The search results mention that c-Fos forms a complex with JUN/AP-1 , and this interaction could potentially be regulated by phosphorylation at Ser362. Additionally, the activity of c-Fos in TGF-beta signaling involves formation of a multimeric SMAD3/SMAD4/JUN/FOS complex , which might also be influenced by phosphorylation status.

Future research directions could include investigating how Ser362 phosphorylation affects:

• Protein stability and half-life

• Nuclear localization

• Interaction with JUN family proteins

• DNA binding affinity

• Recruitment of transcriptional co-activators or co-repressors

Understanding these interactions would provide valuable insight into how c-Fos activity is fine-tuned through combinatorial post-translational modifications.

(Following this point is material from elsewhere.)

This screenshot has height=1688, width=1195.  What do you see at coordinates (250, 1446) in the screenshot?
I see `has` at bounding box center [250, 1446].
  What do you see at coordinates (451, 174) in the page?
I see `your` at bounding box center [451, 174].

Future Research Directions and Emerging Applications

The Phospho-FOS (Ser362) Antibody represents a valuable tool for investigating the complex regulatory mechanisms governing c-Fos function in diverse cellular contexts. Based on the search results and current research trends, several promising future directions emerge:

Integration with high-throughput technologies:

• Single-cell phospho-proteomics to resolve cell-type specific c-Fos phosphorylation patterns

• ChIP-seq following stimulation to map phosphorylation-dependent genomic binding sites

• Proximity labeling approaches to identify phosphorylation-dependent protein interactions

Therapeutic relevance exploration:

• Investigating c-Fos Ser362 phosphorylation in pathological contexts

• The oncogenic potential of c-Fos suggests potential relevance in cancer research

• The role of c-Fos in skeletal development indicates possible applications in bone-related disorders

Technical innovations:

• Development of biosensors to monitor c-Fos phosphorylation in live cells

• Nanobody-based detection reagents for improved spatial resolution

• Targeted degradation approaches to selectively remove phosphorylated c-Fos species

The continued refinement of antibody specificity, combined with advances in imaging and proteomics technologies, will enable increasingly sophisticated investigations of c-Fos phosphorylation dynamics. As our understanding of the functional consequences of Ser362 phosphorylation deepens, new opportunities for therapeutic intervention in c-Fos-related pathologies may emerge.